**SELECTION:**
NEW YORK (Reuters) - President Barack Obama led an emotional dedication on Thursday of a museum that commemorates the traumatic events of Sept. 11, 2001, built on the "ground zero" site of the twin towers that fell that day.

Obama and his wife, Michelle, joined by Bill and Hillary Clinton and former New York Mayor Michael Bloomberg, toured the museum, which includes artifacts from many of the nearly 3,000 people who died in the hijacked-plane attacks in New York, Washington and Shanksville, Pennsylvania.

"Here we tell their story so that generations yet unborn will never forget," Obama said in dedicating a museum that he called "this sacred place of healing and hope."

The ceremony was held in a cavernous, underground hall where what remains of the foundation of the twin World Trade Center towers can still be seen, along with a retaining wall that survived the blasts.

In the center of the room, a 36-foot-high column covered with posters of those missing after 9/11 and names of units of fire and emergency workers who died responding to the tragedy.

Obama singled out 9/11 victim Welles Crowther, a 24-year-old equities trader known simply as a man wearing a red bandana who saved a dozen lives on the South Tower's 78th floor. His body was recovered at ground zero in 2002.

**DATA ENTRIES:**
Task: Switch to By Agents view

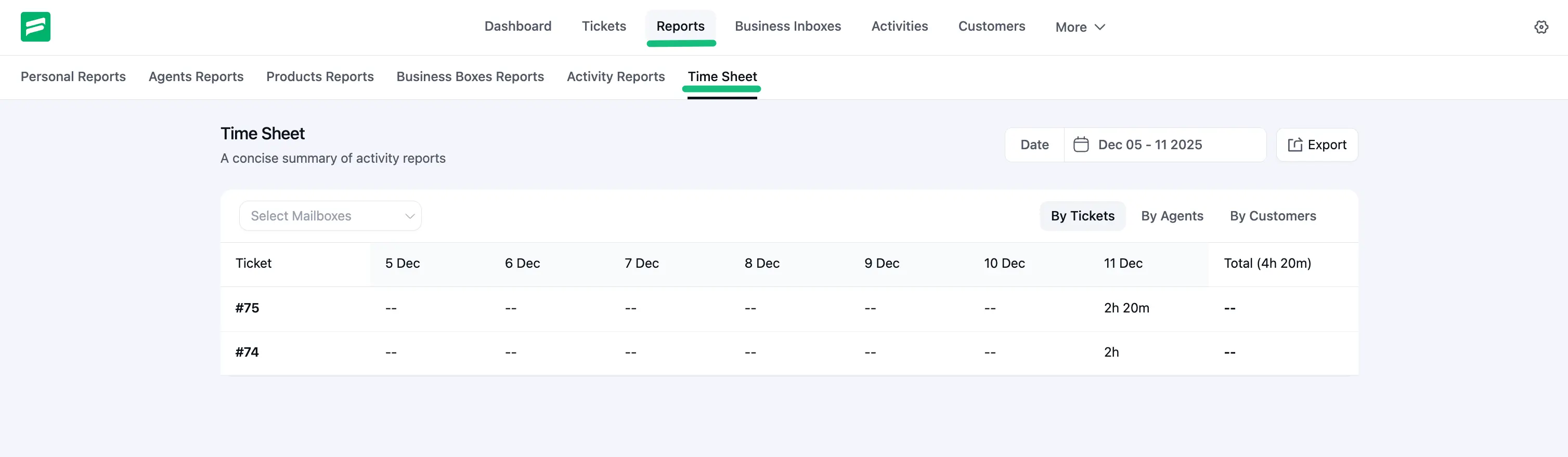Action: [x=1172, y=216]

* * *

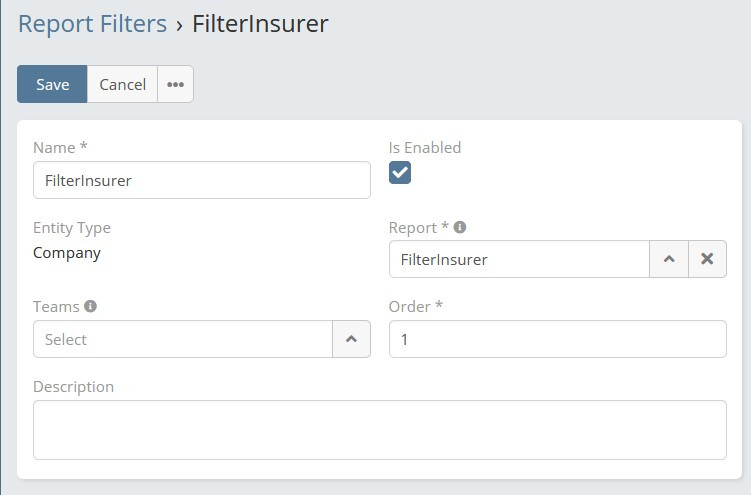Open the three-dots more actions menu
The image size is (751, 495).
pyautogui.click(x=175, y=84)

**PARTS OF THE EXERCISE:**
• 1. Answer from the museum dedication report:
(a) How tall is the column in the center of the room?
(b) On which floor of the South Tower did Welles Crowther save a dozen lives?
(c) In what year was his body recovered at ground zero?
• 2. List every person named in the museum dedication report.
• 3. Edit the museum dedication report from "NEW YORK (Reuters)" up to and including "and Shanksville, Pennsylvania.", putting "coordinated attacks" in place of "hijacked-plane attacks".
The data has no connection to the text.

**WRITTEN ANSWERS:**
• 1.
(a) 36 feet
(b) The 78th floor
(c) 2002

• 2. Barack Obama, Michelle Obama, Bill Clinton, Hillary Clinton, Michael Bloomberg, Welles Crowther

• 3.
NEW YORK (Reuters) - President Barack Obama led an emotional dedication on Thursday of a museum that commemorates the traumatic events of Sept. 11, 2001, built on the "ground zero" site of the twin towers that fell that day.

Obama and his wife, Michelle, joined by Bill and Hillary Clinton and former New York Mayor Michael Bloomberg, toured the museum, which includes artifacts from many of the nearly 3,000 people who died in the coordinated attacks in New York, Washington and Shanksville, Pennsylvania.